Another Perspective on the Recess Appointments Cases

Is Noel Canning v. NLRB a classic separation-of-powers conflict between the Senate and the President, or a false controversy created by the House of Representatives, which has no business interfering with appointments? I argue the latter in a short essay forthcoming in the Harvard Law Review's online companion, the Forum.

I have a few more thoughts on the controversy that I hope to share here in the coming weeks as well. Here's one: If you've followed the current recess appointments controversy, you know that challenges to Richard Cordray's appointment are moot since the Senate confirmed him in July and he ratified his prior actions. So the issue is moot now, but there's an unexplored argument that his appointment was always valid because the Senate consented to it.


In 1863, Congress enacted the Pay Act, which withholds pay from recess appointees who fill vacancies that predated the recesses during which they were appointed. The statute's purpose is easy to discern: Congress disliked that the President could use recess appointments to avoid seeking Senate confirmation, and it sought to deter him from doing so. Later, however, Congress modified its original stance and added some pragmatic exceptions. The statute currently authorizes compensation to recess appointees when the President lacks enough time to nominate someone before the relevant recess or the Senate ends its session while a nomination is still pending. In other words, if the President performs his role properly and the Senate does not, then a recess appointment is acceptable.

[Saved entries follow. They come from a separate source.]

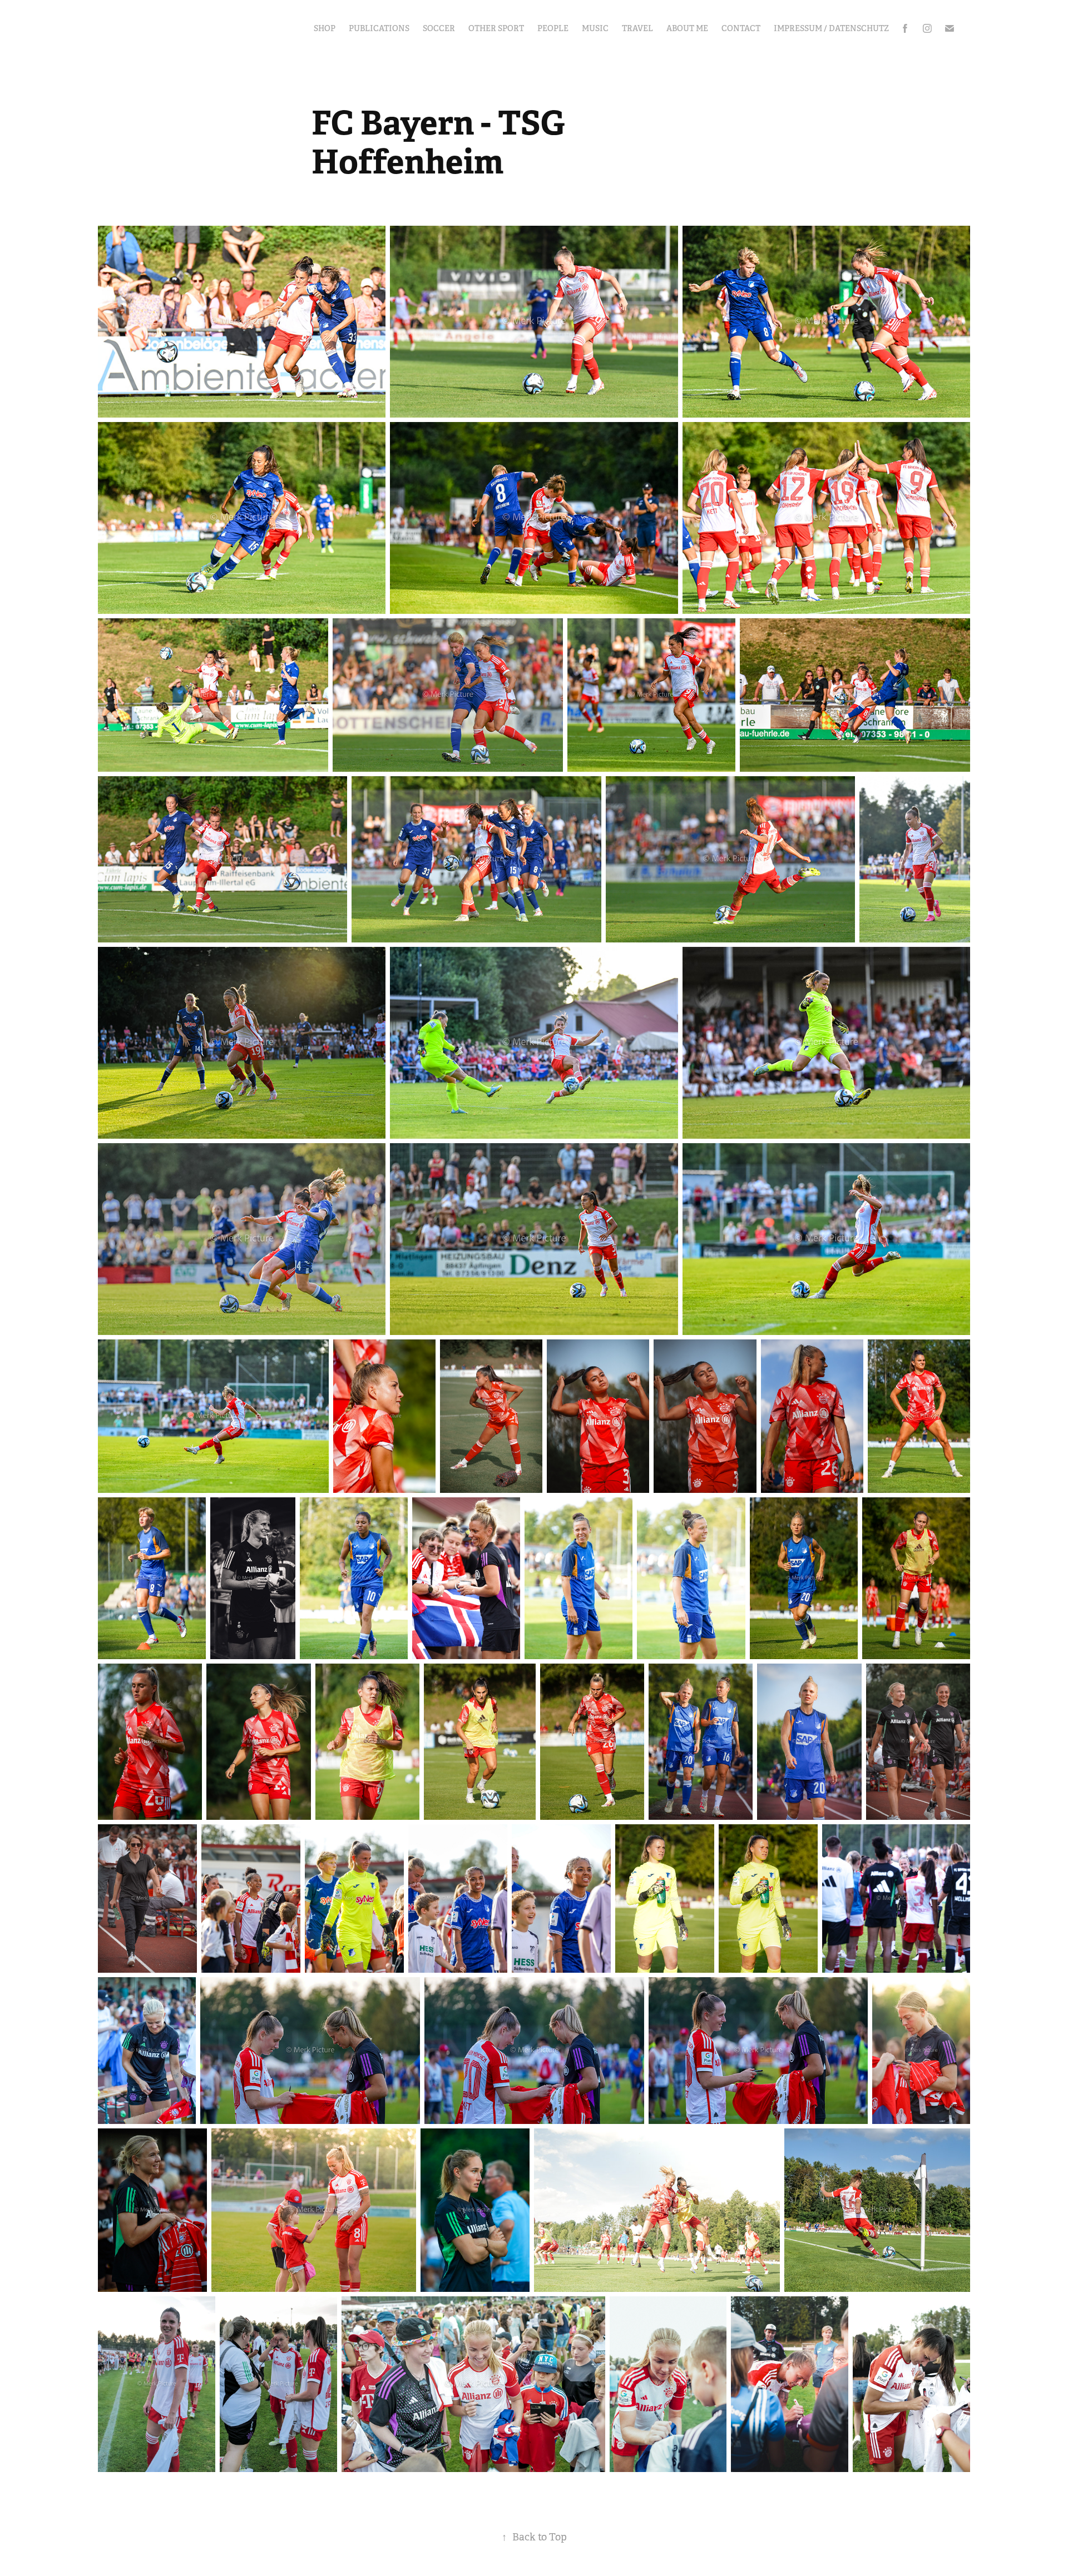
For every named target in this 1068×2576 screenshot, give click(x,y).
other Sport (496, 28)
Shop (324, 28)
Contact (740, 28)
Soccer (439, 28)
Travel (637, 28)
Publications (379, 28)
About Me (687, 28)
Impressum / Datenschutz (831, 28)
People (552, 28)
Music (595, 28)
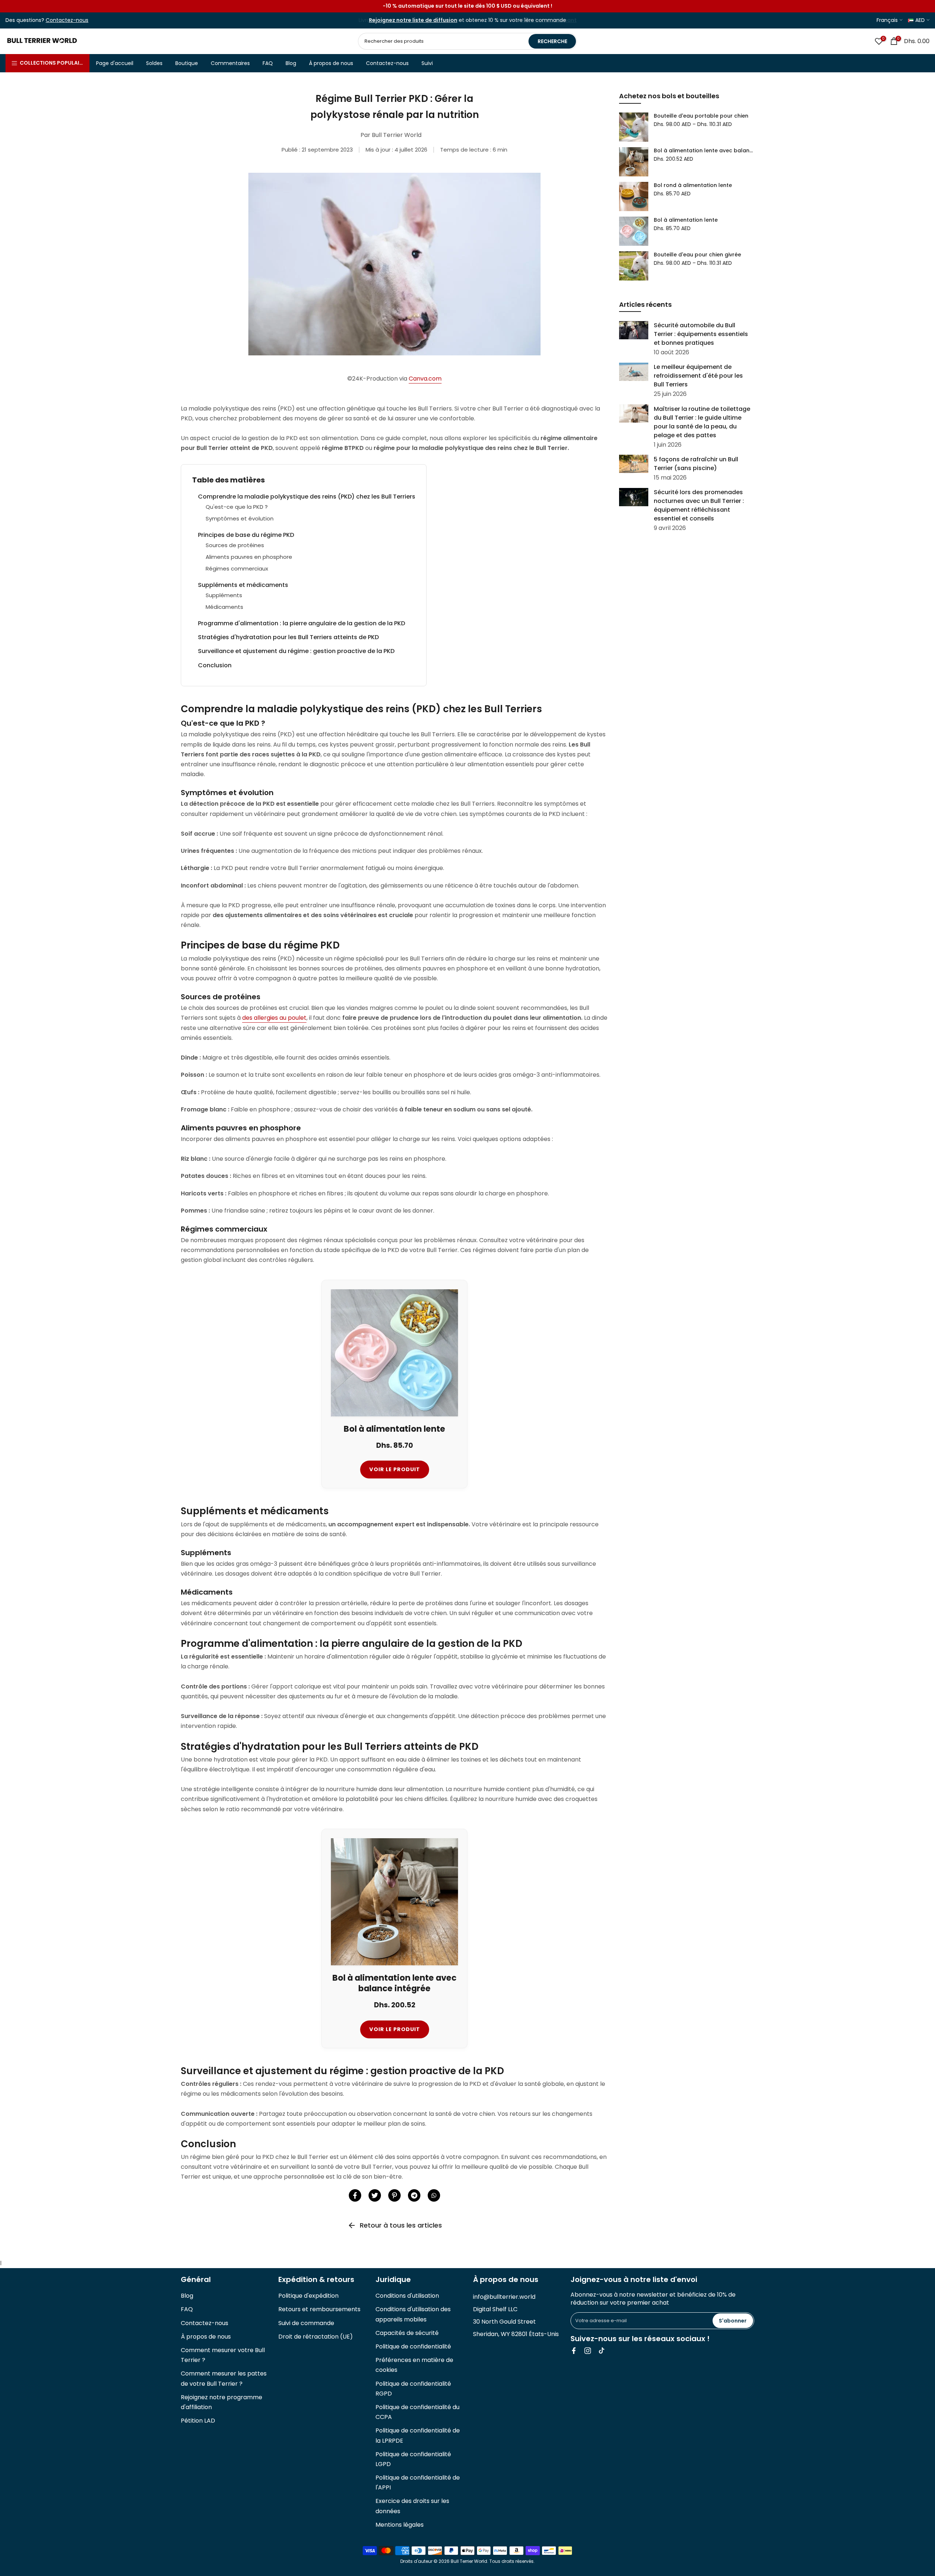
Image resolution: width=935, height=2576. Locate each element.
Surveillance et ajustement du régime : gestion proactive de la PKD (296, 651)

The Pay Act can be viewed as a standing order granting Senate consent to recess appointments that meet its terms. To be sure, authorizing pay is not the same thing as granting consent to an appointment. But the Senate didn't just authorize pay; it joined with the House in a deliberate decision to grant pay where it was once denied. And we can rule out the possibility that Congress modified the Pay Act out of a sense of obligation. If Congress believed that the Constitution required it to compensate executive officers, it would have repealed the Act altogether. Rather, the natural inference is that Congress, including the Senate, decided that appointments within the Pay Act's terms are legitimate. The President's appointment of Cordray fell squarely within them, as it was "pending before the Senate for its advice and consent" at "the end of the session" 5 U.S.C. § 5503(a)(2). One might argue that the Senate can't give statutory consent in this manner. But if the constitutionality of a recess appointment turns on the Senate's view of the conditions under which it was made — which is something I argue in the essay mentioned above — then it isn't immediately obvious why the Senate can't define the appropriate conditions by statute.

Note that this argument does not apply to the NLRB appointments at issue in Noel Canning. Those nominations weren't pending before the Senate when its session ended.